TASK STATEMENT = Format these records as a numbered list, one line per item, and omit the blank lines.
****
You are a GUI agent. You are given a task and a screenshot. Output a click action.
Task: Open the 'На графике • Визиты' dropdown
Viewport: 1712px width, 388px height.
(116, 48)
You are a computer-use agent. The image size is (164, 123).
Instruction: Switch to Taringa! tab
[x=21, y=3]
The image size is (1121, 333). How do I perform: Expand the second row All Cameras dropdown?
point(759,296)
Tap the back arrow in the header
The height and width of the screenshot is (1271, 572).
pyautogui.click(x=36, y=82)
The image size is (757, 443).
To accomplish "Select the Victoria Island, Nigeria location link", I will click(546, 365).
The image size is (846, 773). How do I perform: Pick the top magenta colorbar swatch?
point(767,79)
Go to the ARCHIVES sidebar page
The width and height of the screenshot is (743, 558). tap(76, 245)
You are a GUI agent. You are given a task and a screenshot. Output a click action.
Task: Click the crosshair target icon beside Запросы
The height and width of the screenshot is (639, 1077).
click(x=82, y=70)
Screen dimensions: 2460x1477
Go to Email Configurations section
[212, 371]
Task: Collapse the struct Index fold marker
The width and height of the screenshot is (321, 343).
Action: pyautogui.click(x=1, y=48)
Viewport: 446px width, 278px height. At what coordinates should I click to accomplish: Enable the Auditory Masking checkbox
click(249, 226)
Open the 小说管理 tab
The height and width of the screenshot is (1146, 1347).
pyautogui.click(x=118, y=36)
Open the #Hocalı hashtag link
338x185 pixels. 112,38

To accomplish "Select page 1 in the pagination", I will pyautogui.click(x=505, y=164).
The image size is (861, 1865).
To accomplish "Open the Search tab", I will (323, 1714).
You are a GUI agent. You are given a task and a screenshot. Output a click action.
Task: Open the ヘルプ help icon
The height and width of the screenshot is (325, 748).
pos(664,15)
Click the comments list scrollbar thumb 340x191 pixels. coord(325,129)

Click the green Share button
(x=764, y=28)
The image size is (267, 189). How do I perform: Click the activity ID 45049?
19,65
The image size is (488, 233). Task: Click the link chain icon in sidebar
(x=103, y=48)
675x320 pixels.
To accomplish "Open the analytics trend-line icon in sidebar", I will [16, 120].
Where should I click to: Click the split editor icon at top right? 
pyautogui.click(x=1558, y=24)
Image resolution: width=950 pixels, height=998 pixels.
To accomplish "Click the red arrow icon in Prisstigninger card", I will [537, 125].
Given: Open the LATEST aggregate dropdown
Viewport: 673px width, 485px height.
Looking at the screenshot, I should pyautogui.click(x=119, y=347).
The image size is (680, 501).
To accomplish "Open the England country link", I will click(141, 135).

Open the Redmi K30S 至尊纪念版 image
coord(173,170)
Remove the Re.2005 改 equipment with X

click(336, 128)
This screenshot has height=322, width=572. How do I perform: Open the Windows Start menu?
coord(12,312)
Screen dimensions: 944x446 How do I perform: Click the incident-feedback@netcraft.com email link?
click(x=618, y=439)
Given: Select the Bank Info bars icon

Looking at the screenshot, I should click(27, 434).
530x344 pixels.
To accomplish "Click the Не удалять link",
****
WRITTEN ANSWER =
1. You are a GUI agent. You are given a task and a screenshot. Output a click action.
2. Task: Open the 'На графике • Визиты' dropdown
3. Viewport: 1712px width, 388px height.
4. (116, 48)
5. You are a computer-use agent. The image size is (164, 123).
6. Instruction: Switch to Taringa! tab
7. [x=21, y=3]
8. The image size is (1121, 333). How do I perform: Expand the second row All Cameras dropdown?
9. point(759,296)
10. Tap the back arrow in the header
11. The height and width of the screenshot is (1271, 572).
12. pyautogui.click(x=36, y=82)
13. The image size is (757, 443).
14. To accomplish "Select the Victoria Island, Nigeria location link", I will click(546, 365).
15. The image size is (846, 773). How do I perform: Pick the top magenta colorbar swatch?
16. point(767,79)
17. Go to the ARCHIVES sidebar page
18. The width and height of the screenshot is (743, 558). tap(76, 245)
19. You are a GUI agent. You are given a task and a screenshot. Output a click action.
20. Task: Click the crosshair target icon beside Запросы
21. The height and width of the screenshot is (639, 1077).
22. click(x=82, y=70)
23. Screen dimensions: 2460x1477
24. Go to Email Configurations section
25. [212, 371]
26. Task: Collapse the struct Index fold marker
27. The width and height of the screenshot is (321, 343).
28. Action: pyautogui.click(x=1, y=48)
29. Viewport: 446px width, 278px height. At what coordinates should I click to accomplish: Enable the Auditory Masking checkbox
30. click(249, 226)
31. Open the 小说管理 tab
32. The height and width of the screenshot is (1146, 1347).
33. pyautogui.click(x=118, y=36)
34. Open the #Hocalı hashtag link
35. 338x185 pixels. 112,38
36. To accomplish "Select page 1 in the pagination", I will pyautogui.click(x=505, y=164).
37. The image size is (861, 1865).
38. To accomplish "Open the Search tab", I will (323, 1714).
39. You are a GUI agent. You are given a task and a screenshot. Output a click action.
40. Task: Open the ヘルプ help icon
41. The height and width of the screenshot is (325, 748).
42. pos(664,15)
43. Click the comments list scrollbar thumb 340x191 pixels. coord(325,129)
44. Click the green Share button
45. (x=764, y=28)
46. The image size is (267, 189). How do I perform: Click the activity ID 45049?
47. 19,65
48. The image size is (488, 233). Task: Click the link chain icon in sidebar
49. (x=103, y=48)
50. 675x320 pixels.
51. To accomplish "Open the analytics trend-line icon in sidebar", I will [16, 120].
52. Where should I click to: Click the split editor icon at top right? 
53. pyautogui.click(x=1558, y=24)
54. Image resolution: width=950 pixels, height=998 pixels.
55. To accomplish "Click the red arrow icon in Prisstigninger card", I will [537, 125].
56. Given: Open the LATEST aggregate dropdown
57. Viewport: 673px width, 485px height.
58. Looking at the screenshot, I should pyautogui.click(x=119, y=347).
59. The image size is (680, 501).
60. To accomplish "Open the England country link", I will click(141, 135).
61. Open the Redmi K30S 至尊纪念版 image
62. coord(173,170)
63. Remove the Re.2005 改 equipment with X
64. click(336, 128)
65. This screenshot has height=322, width=572. How do I perform: Open the Windows Start menu?
66. coord(12,312)
67. Screen dimensions: 944x446 How do I perform: Click the incident-feedback@netcraft.com email link?
68. click(x=618, y=439)
69. Given: Select the Bank Info bars icon
70. Looking at the screenshot, I should click(27, 434).
71. 530x344 pixels.
72. To accomplish "Click the Не удалять link",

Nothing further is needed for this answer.